The example star schema in Figure 1 is meant to support decision-making and BI software tools. If you implemented the schema, it would be populated from comparable tables and columns in the transactional version of the AdventureWorks database.
The schema dimensions (i.e., Time, Product, Reseller, and Sales_Territory) can be mapped to tables or views in the AdventureWorks database, which facilitates transferring the operational data into the data warehouse and ultimately into the Reseller_Sales cube. Each dimension is an axis of analysis in the cube, so you could analyze the data in the cube by month, by region, or by business type.
Notice the simple dimensional hierarchy in this schema—from Product_Category to Product_Subcategory to Product. This structure reduces redundancy and makes the star schema a snowflake schema—albeit a rather lopsided snowflake in this case. You can add as many dimensions as necessary to the star/snowflake schema. You can also implement more complicated structures, such as a geography dimension that is parent to both Reseller and Sales_Territory—but I'll save that discussion for when I cover dimensional table design.
The star schema design that Figure 1 shows has several notable characteristics:
- Every table in the star schema has an identity primary key, which prevents quibbling about natural primary keys versus surrogate primary keys. In a data warehouse, the primary key assignment goes to the surrogate; if you have a natural key that you want to retain for querying, you designate it as an alternate key.
- Most of the columns in both the dimension tables and the fact table are nullable. Only the primary and alternate keys are mandatory, and only the primary key is unique. You need to assume that data will be loaded into this data warehouse structure from various sources, even from multiple generations of operational databases. Therefore, the constraints that you would normally apply to enforce business rules in the transactional database must be relaxed in the data warehouse. Most of the columns must be nullable because you might not have data for them.
- Relationships are optional on the parent side (i.e., zero-to-one to zero-to-many). If you have no control over the source data's referential integrity, you must allow for orphan records in the fact table and in lower levels of a dimensional hierarchy.
- Most columns in the fact table (i.e., the measures) are numbers. The fact table is the focus of a BI investigation, and BI analysts are looking for numbers and facts.

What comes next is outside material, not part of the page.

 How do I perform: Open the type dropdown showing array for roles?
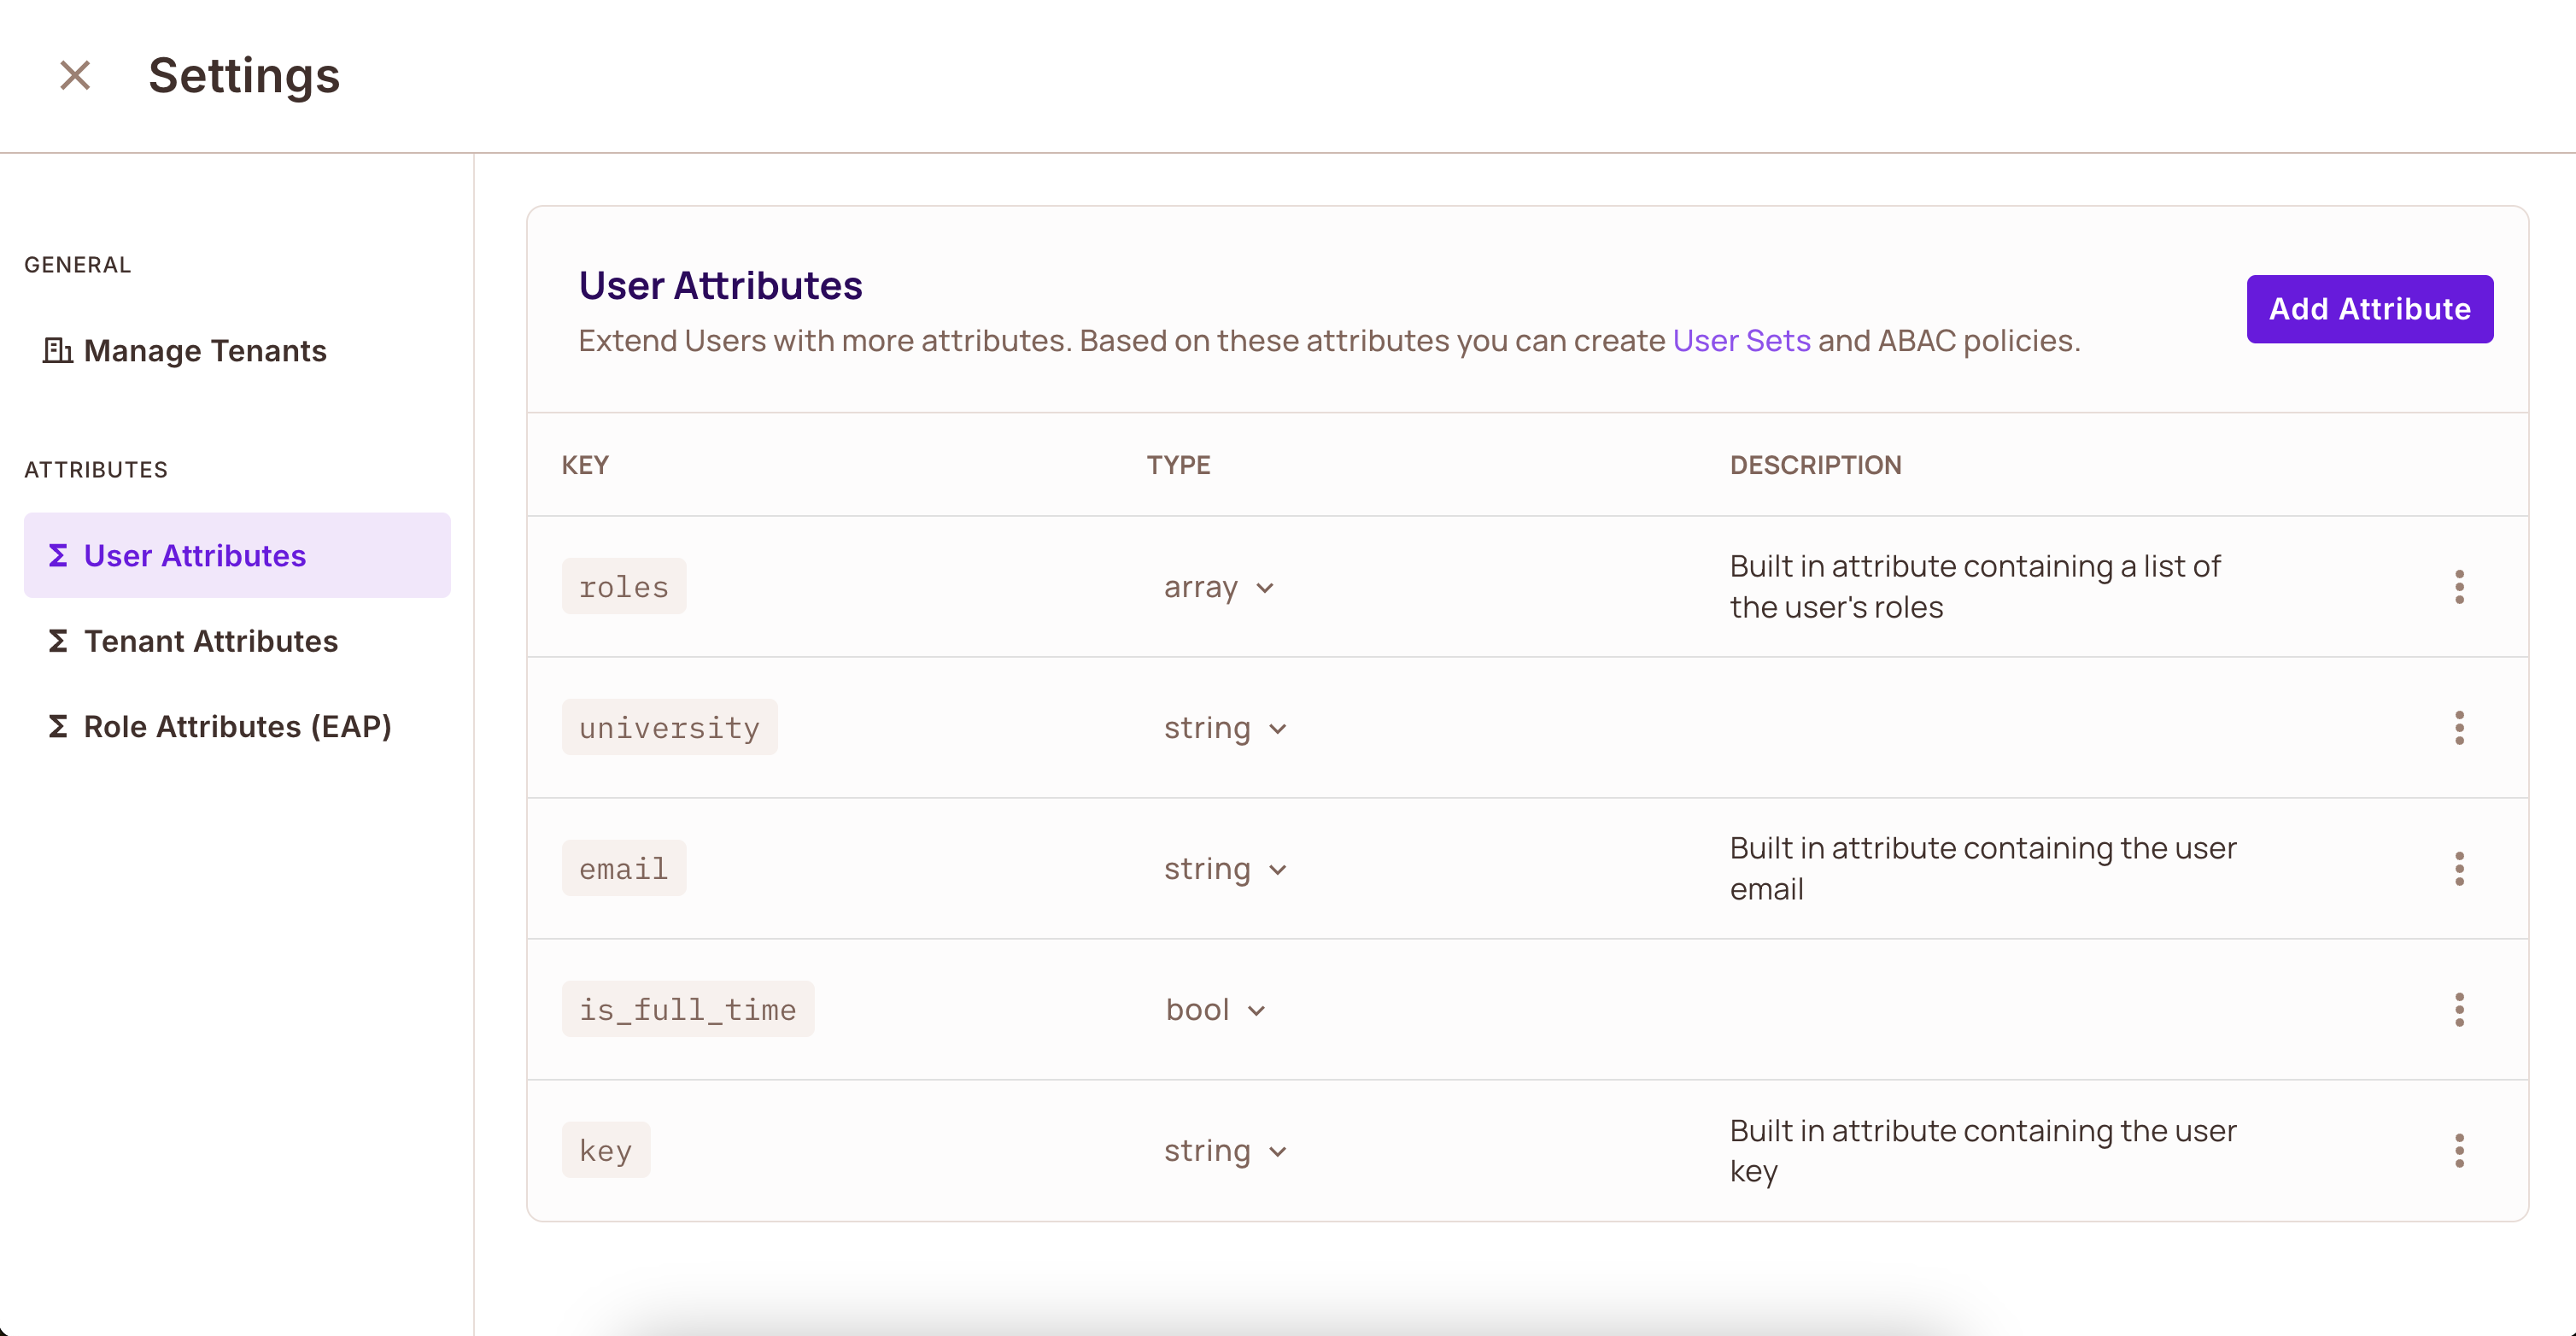coord(1219,588)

- Data redundancy is rampant throughout the star schema design; this redundancy is necessary for the data warehouse to reach an acceptable level of performance. The amount of data in a data warehouse is typically enormous compared with the amount of data in a transactional database. When you write a T-SQL query against the data warehouse's star schema, the redundancy minimizes the number of joins required to return the data, yielding much better performance than if you issued the same query against the source transactional database.

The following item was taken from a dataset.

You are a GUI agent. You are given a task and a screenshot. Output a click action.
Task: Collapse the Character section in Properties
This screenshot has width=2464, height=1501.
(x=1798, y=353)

Schema design for a data warehouse need not be much different than schema design for a conventional transactional database. Because the data warehouse is an historical archive, you can retain some semblance of normalcy in the data warehouse schema design. In addition, you can create summary tables or columns, and you'll certainly want to add timestamps and identity values to individual records in each of a relational data warehouse's tables. A benefit of retaining a relational or near-relational data warehouse is that the warehouse is a readily available reporting database that you can use conventional T-SQL to query. With no programming learning curve and no special tool requirements, the data warehouse is an immediate ROI.